Three updates to this piece:
First, a wise person messaged me to say with a fishing expedition like this, they should adjust for multiple hypothesis testing, by doing so, some of the benefits & harms will vanish, as chance variation. Good point!
Second, Alasdair Munro nicely points out the magnitude of the mental health gain:
"Why are we focussing on the tiny 9 per 100,000 person year increased risk of clots, surely we should be more interested in the massive 1500 per 100,000 person year REDUCTION in anxiety disorder!

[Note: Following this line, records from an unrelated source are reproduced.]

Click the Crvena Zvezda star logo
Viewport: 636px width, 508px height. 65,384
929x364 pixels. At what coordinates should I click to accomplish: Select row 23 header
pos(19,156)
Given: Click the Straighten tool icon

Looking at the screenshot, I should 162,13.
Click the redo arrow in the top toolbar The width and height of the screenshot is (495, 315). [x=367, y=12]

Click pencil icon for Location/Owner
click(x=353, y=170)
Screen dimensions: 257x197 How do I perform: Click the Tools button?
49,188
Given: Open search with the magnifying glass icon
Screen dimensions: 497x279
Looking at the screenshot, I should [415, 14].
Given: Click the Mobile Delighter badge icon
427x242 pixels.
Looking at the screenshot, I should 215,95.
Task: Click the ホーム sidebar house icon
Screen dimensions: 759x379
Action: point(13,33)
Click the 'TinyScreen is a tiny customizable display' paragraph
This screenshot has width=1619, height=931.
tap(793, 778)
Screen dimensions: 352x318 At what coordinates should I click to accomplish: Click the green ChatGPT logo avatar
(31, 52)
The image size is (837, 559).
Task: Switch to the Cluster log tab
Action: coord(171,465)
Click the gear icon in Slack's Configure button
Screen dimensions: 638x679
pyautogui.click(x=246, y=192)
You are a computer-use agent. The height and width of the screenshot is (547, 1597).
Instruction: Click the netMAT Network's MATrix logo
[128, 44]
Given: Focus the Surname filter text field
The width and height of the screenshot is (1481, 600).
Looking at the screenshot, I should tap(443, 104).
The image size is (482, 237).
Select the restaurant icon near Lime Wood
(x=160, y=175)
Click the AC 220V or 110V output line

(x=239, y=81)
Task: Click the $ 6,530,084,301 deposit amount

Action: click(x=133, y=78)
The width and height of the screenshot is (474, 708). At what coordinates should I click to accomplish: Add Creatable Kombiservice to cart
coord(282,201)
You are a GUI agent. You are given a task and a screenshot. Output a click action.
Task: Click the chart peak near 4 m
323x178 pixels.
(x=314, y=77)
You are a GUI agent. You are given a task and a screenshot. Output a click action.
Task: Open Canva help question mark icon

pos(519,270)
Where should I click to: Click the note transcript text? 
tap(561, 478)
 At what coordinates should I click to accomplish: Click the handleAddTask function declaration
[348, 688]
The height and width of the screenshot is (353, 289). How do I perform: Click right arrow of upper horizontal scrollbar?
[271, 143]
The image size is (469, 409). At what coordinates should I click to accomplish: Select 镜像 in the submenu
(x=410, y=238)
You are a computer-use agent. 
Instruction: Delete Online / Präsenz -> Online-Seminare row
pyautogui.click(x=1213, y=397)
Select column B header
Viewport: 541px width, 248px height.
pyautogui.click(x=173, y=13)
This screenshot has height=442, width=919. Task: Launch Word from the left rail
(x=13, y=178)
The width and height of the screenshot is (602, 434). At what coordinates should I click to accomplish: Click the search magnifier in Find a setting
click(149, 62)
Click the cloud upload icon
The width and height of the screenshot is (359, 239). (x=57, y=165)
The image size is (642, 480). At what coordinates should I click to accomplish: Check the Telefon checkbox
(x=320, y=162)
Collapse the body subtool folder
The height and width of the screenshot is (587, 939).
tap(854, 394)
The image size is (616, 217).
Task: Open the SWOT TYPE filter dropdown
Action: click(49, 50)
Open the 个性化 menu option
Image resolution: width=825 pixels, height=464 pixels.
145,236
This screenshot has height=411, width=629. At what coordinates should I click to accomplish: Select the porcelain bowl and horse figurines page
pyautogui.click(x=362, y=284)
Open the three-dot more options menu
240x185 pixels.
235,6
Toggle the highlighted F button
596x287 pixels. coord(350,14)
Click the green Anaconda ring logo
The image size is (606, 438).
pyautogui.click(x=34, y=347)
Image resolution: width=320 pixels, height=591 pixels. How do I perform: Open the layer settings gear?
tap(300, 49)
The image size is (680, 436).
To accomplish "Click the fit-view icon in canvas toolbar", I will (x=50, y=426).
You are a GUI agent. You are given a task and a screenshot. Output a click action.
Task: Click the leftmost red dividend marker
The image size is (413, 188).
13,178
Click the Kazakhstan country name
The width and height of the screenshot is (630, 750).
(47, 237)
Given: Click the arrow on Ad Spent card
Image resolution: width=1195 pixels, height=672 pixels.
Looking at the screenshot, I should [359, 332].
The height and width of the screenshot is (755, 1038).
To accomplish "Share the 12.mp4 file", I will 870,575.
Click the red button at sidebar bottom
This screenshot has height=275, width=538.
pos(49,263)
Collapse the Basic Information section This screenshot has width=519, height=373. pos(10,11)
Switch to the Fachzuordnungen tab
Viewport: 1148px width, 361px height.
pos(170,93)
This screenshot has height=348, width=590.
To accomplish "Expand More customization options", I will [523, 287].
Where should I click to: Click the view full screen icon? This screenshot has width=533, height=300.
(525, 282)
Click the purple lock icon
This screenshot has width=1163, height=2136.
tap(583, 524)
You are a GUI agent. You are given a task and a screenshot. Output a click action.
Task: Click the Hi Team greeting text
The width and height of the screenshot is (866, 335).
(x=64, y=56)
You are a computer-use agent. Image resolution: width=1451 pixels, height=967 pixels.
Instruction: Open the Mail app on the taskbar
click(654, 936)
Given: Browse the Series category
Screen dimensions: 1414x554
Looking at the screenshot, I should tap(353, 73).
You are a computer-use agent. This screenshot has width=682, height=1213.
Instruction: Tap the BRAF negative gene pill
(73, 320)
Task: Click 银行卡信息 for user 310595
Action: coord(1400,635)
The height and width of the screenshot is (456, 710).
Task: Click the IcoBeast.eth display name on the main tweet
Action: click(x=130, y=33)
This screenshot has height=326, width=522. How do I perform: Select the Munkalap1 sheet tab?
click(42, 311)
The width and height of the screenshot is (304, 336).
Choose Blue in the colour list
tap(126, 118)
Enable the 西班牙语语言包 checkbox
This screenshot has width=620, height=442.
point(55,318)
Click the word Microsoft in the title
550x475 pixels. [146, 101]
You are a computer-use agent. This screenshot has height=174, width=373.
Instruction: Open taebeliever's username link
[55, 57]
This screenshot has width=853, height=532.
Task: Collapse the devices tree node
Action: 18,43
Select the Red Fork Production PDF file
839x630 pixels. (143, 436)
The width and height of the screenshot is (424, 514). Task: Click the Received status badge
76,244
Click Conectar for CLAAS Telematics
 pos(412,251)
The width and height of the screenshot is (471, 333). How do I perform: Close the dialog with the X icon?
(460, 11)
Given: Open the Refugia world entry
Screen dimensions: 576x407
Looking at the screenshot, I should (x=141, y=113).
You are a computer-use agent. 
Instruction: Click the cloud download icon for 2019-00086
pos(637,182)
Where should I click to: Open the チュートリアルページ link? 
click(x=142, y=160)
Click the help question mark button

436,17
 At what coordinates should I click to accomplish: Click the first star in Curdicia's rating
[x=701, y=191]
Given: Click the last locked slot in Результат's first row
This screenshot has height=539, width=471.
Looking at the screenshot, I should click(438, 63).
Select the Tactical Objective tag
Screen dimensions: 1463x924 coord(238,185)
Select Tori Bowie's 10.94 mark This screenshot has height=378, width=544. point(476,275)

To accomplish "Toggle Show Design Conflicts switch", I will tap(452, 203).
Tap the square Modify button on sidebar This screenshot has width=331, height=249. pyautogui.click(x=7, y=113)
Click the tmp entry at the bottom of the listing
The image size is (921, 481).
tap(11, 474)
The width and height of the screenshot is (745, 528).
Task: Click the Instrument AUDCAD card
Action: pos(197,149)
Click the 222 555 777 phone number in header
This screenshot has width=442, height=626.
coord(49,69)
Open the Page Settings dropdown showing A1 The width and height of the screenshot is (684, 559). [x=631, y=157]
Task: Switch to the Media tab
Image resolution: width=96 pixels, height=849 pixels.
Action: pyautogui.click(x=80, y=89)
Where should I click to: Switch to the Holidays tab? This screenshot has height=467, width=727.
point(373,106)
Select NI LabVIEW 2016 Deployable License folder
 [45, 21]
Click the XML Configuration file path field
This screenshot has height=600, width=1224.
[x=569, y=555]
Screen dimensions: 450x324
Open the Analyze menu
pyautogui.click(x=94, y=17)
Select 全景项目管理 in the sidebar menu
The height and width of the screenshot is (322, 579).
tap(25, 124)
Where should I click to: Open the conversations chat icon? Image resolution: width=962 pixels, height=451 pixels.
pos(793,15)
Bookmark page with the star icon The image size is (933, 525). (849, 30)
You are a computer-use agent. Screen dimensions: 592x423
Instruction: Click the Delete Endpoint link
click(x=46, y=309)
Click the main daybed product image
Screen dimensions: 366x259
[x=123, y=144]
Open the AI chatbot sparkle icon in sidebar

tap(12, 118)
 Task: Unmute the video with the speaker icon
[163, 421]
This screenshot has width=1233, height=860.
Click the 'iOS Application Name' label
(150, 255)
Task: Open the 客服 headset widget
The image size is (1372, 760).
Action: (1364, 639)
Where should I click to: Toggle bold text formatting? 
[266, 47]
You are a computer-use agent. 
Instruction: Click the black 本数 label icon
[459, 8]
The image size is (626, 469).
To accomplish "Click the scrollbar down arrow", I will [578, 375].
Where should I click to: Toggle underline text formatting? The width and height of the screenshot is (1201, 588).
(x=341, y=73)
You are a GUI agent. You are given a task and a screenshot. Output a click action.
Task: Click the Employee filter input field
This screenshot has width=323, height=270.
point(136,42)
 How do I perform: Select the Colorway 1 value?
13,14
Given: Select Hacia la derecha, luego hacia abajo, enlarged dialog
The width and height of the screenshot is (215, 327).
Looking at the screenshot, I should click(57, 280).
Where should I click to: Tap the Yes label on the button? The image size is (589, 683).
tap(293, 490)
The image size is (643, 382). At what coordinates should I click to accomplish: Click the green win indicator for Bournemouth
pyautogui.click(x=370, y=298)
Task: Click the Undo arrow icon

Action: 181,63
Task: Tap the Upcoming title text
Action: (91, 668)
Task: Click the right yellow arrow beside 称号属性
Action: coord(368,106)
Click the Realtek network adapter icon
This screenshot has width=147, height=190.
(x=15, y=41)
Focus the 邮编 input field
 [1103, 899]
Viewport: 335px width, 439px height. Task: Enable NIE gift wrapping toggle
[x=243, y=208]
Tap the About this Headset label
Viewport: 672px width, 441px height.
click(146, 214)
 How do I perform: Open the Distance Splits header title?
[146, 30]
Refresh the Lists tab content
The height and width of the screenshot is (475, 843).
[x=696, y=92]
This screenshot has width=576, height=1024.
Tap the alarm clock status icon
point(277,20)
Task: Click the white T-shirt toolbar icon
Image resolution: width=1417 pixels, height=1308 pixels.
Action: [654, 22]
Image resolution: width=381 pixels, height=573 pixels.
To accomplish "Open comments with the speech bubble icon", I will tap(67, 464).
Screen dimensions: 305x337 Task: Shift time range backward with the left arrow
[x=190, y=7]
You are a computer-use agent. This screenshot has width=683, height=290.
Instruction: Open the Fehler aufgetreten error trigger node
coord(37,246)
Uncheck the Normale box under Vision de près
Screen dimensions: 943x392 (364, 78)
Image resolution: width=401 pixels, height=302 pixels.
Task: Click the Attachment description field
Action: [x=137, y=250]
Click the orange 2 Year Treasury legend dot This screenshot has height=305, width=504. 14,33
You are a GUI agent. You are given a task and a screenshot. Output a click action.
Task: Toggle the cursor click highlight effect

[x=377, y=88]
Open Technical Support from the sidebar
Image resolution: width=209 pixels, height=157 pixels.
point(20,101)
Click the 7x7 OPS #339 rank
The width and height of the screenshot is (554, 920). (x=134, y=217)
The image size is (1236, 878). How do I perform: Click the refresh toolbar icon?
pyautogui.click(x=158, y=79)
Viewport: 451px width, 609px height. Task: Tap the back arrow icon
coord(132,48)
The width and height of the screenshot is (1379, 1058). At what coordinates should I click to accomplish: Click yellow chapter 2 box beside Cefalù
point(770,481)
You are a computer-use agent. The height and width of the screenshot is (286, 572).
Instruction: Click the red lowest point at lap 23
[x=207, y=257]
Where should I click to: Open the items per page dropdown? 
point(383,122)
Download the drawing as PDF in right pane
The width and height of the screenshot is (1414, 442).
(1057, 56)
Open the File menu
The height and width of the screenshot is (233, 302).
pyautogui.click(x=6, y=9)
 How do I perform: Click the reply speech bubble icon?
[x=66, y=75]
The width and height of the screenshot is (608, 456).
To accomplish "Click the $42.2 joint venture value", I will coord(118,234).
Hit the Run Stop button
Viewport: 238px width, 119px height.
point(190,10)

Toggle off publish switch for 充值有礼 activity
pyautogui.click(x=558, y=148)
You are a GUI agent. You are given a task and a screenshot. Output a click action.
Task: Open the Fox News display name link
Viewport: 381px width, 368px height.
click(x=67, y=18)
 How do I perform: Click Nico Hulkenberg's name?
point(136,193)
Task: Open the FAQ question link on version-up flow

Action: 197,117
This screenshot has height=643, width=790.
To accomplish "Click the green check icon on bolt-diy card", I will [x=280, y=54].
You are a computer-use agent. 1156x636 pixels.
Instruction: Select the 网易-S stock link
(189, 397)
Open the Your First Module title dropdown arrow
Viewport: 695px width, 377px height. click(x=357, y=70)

🚨Covid is good for your mental health!*
*sarcasm"
Ha! he is right
Third, some argue that newborn kids should still get COVID vaccination b/c they would not have yet had covid. This study of course is unable to comment on that. I am not aware of any study that would pertain to (presumably 6 month olds-- who are first eligible for COVID Wuhan-strain vax in 2023) as to whether they will benefit against the new circulating strains that arise with respect to hospitalization, death, or other clinical endpoint. I look forward to seeing that trial! If positive for clinical outcomes, absolutely! If negative, nope. Since nearly no parents are getting the vax for 6 months old (<5% in USA), and since these are select people, obs studies will again be useless, plagued with confounding.
At *SOME* point, this clown show has to stop, right? RIGHT? Dear GOD, please say yes!